Barbara Kurdej-Szatan wciąż jest na topie. Gra w serialach, jest również faworytką najnowszej edycji "Tańca z gwiazdami". Niestety jej mąż, również aktor, nie ma aż tak dobrej passy i wciąż jest w cieniu żony. Od kilku miesięcy mówi się, że praca niezbyt dobrze wpływa na relacje pomiędzy tą dwójką. Aktorka właśnie zamieściła wymowne zdjęcie, które jest najlepszym komentarzem do plotek.
Praca na planie "M jak miłość", "W rytmie serca", treningi do "Tańca z gwiazdami", czy gra w teatrze zabiera aktorce mnóstwo czasu. Podobno to właśnie nadmiar obowiązków i świetnie rozwijająca się kariera Basi miała być kością niezgody w ich małżeństwie. Sama zainteresowana regularnie dementowała plotki, tłumacząc, że nawet przy tak intensywnym trybie życia może liczyć na wsparcie męża.
Klątwa nas nie dotknęła. Dementuję tą plotkę – powiedziała Basia, dodając: – Z Rafałem możemy nawzajem polegać na sobie. Teraz Rafał wrócił do nagrywania swojej płyty, więc go znowu nie było, bo był w studiu. Ale wymieniamy się. Ja małą odwożę, on ją odbiera. Dajemy radę- zapewniała wówczas na łamach JastrząbPost.

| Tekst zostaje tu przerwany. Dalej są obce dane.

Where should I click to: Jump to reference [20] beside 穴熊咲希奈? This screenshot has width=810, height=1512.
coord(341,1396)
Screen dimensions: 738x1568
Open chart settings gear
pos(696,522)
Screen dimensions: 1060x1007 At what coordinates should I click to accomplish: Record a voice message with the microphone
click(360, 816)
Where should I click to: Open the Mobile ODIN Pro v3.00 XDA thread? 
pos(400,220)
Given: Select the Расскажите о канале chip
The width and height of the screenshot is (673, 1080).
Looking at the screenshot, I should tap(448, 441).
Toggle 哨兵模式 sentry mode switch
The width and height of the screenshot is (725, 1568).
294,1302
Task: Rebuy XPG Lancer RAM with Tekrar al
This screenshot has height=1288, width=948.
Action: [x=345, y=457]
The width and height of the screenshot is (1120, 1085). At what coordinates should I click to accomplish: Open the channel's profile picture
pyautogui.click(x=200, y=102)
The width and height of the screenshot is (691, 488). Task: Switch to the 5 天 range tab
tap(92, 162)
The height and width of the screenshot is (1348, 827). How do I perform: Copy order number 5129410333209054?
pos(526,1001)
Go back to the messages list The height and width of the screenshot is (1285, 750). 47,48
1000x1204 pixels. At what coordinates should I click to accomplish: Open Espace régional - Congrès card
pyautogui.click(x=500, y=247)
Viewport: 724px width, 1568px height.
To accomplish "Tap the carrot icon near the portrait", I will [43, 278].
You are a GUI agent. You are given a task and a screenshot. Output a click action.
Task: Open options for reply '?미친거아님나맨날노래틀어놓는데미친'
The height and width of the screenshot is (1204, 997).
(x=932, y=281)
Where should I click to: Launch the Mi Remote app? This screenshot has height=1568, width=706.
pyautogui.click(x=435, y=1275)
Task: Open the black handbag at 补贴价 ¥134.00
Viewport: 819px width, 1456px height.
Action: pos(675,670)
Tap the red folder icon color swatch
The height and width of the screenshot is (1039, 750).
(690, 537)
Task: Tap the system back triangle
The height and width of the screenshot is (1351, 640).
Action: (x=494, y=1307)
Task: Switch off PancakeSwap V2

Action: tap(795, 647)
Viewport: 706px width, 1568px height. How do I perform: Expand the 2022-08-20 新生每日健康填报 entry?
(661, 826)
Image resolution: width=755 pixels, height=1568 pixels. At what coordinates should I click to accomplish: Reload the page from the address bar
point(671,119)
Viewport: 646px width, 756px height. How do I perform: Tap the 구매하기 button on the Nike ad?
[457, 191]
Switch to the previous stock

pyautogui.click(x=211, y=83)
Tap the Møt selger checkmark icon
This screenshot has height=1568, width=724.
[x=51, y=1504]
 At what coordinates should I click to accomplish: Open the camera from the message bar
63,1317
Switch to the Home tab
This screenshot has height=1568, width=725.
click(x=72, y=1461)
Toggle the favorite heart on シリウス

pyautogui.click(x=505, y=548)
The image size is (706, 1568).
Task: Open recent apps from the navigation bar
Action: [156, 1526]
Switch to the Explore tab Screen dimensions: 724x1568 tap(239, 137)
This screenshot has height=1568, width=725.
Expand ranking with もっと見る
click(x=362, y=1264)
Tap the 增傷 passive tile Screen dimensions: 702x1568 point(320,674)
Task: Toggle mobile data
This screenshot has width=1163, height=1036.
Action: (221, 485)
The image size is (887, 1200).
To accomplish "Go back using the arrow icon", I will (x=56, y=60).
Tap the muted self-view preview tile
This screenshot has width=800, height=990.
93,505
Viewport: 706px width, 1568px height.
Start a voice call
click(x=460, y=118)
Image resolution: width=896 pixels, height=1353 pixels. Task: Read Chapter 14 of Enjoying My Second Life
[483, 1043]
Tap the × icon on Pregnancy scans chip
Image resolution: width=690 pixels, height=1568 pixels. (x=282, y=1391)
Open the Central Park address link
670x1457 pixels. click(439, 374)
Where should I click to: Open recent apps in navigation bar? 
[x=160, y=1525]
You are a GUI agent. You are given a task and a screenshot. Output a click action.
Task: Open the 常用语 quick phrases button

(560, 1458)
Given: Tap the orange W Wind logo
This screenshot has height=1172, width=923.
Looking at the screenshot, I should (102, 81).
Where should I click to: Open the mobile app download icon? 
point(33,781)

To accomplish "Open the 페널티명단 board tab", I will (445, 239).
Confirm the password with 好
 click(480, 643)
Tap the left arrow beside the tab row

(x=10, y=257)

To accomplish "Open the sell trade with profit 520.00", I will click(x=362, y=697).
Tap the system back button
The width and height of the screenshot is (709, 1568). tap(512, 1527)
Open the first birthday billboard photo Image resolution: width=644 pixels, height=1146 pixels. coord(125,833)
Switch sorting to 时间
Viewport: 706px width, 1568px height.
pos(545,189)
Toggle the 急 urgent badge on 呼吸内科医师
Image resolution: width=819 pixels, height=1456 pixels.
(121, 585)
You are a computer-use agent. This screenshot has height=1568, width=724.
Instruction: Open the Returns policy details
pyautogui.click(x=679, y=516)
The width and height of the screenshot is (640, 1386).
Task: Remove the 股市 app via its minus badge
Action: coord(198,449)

Nie każdy dawał wiarę tłumaczeniom Basi, jednak zdjęcie jakie opublikowała z mężem, rozwiało wszelkie wątpliwości. Na najnowszej fotografii na Instagramie aktorka całuje swojego męża, dając oczywisty znak, że kryzys ominął ich małżeństwo.
Fani odetchnęli z ulgą i gromko komplementują parę w komentarzach.
Oooo już się martwiłam. Piękna para ! Oboje piękni i cudowni.
Cudownie razem wyglądacie.
Moja ulubiona para.
Cóż, wszystko wskazuje na to, że w domu Sztanów naprawdę wszytko gra, Oby tak dalej!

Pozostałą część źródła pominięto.